ANTIHYPERTENSIVE TREATMENT EVALUATION IN A MULTIMORBIDITY AND POLYPHARMACY TRIAL (ATEMPT): A RANDOMISED CONTROLLED TRIAL
Rahimi K., Majert J., Nazarzadeh M., Ramakrishnan R., Bidel Z., Hedgecott D., Perez-Crespillo A., Turpie W., Akhtar N., Allison M., Court CA., Billot L., Kotecha D., Potter J.

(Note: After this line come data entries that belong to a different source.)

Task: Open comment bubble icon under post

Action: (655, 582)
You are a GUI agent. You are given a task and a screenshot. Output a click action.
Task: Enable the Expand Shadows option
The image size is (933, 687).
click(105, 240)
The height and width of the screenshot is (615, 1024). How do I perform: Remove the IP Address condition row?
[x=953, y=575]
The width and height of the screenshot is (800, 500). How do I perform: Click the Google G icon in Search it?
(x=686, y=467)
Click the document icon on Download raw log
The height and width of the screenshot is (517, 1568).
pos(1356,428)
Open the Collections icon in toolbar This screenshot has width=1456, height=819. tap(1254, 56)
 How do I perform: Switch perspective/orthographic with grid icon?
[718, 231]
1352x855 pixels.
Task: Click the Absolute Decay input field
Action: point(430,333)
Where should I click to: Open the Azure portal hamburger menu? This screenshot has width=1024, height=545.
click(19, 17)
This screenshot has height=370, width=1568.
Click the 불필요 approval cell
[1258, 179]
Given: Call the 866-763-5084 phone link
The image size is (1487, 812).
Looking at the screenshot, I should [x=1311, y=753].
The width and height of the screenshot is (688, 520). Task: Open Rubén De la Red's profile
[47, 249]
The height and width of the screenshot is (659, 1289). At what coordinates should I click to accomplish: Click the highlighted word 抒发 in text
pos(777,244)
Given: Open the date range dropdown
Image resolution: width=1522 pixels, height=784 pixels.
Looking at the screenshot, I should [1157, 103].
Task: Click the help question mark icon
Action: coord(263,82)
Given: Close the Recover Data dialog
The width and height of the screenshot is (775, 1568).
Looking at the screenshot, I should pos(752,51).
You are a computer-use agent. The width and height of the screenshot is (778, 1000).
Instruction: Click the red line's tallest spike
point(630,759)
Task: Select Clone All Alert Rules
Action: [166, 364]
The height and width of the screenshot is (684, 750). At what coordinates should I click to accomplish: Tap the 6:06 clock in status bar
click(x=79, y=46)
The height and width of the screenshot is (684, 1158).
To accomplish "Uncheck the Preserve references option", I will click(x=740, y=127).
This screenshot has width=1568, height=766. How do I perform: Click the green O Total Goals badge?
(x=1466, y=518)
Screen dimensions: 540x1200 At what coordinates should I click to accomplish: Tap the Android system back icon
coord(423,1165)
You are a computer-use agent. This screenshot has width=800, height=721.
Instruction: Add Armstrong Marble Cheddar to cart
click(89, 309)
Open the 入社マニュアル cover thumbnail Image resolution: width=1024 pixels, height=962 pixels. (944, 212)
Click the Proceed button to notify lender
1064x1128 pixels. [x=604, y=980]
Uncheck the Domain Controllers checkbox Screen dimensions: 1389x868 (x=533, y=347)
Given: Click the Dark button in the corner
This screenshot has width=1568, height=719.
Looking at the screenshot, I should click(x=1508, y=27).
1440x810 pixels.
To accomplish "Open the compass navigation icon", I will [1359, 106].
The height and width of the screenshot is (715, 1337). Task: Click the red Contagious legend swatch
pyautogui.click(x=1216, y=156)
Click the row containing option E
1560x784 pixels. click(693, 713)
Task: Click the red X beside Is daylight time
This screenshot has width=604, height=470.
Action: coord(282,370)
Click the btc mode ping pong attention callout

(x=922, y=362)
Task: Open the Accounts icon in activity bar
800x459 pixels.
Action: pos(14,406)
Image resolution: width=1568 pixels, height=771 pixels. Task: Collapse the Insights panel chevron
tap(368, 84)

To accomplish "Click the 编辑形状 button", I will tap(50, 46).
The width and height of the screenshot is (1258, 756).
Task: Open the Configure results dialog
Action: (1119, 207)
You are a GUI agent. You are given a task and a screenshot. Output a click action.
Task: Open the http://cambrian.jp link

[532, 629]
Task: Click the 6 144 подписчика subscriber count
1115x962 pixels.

Objective: Older patients with multimorbidity and polypharmacy have been underrepresented in previous clinical trials of antihypertensive treatment. Thus, it is unclear how to best manage blood pressure (BP) in this patient group. Figure. Mean systolic pressure in the two treatment groups over the course of the trial. Design and method: ATEMPT was a home-based, two-armed, parallel-group, partially blinded randomised controlled clinical trial. Individuals aged 65 years or over with multimorbidity (three or more chronic conditions) or polypharmacy (5 or more types of medications) with a systolic BP of 115 - 165 mmHg were recruited. Participants were randomised to up to two more versus up to two fewer classes of antihypertensive medications, depending on their baseline systolic BP and any pre-existing antihypertensive treatments. The primary outcome of the trial was change in home-measured BP. Secondary outcomes included cognitive function and health-related quality of life measured with validated instruments. Results: 230 participants aged 76.0 years (SD 6.1) were recruited. Participants were taking 5.7 (2.4) non-antihypertensive medications at baseline and had four comorbid conditions. Using a dynamic randomisation algorithm, 126 participants were assigned to more and 104 to fewer antihypertensives. After a median of 10.3 months follow-up (IQR 4.2), the average number of antihypertensives per participant was 3.0 (SD 1.4) and 1.9 (SD 1.5), in the more vs fewer antihypertensive arms, respectively (p = 0.001). Mean systolic BP was 133 mmHg (SD 14.4) and 134 mmHg (16.5) at baseline and changed to 122 mmHg (SD 10.5) and 133 mmHg (15.3), in the more vs fewer antihypertensive arms, respectively (p = 0.002) (Figure). There was no meaningful difference in cognitive function, health-related quality of life, frailty score or the occurrence of serious adverse events between treatment arms. Dizziness and fatigue were more commonly reported among participants assigned to more antihypertensives. Conclusions: The decentralised design of ATEMPT enabled the participation of older mostly non-hypertensive individuals with multimorbidity and polypharmacy from home. The remote intervention led to a meaningful reduction in systolic BP with no effect on the quality of life or cognitive function.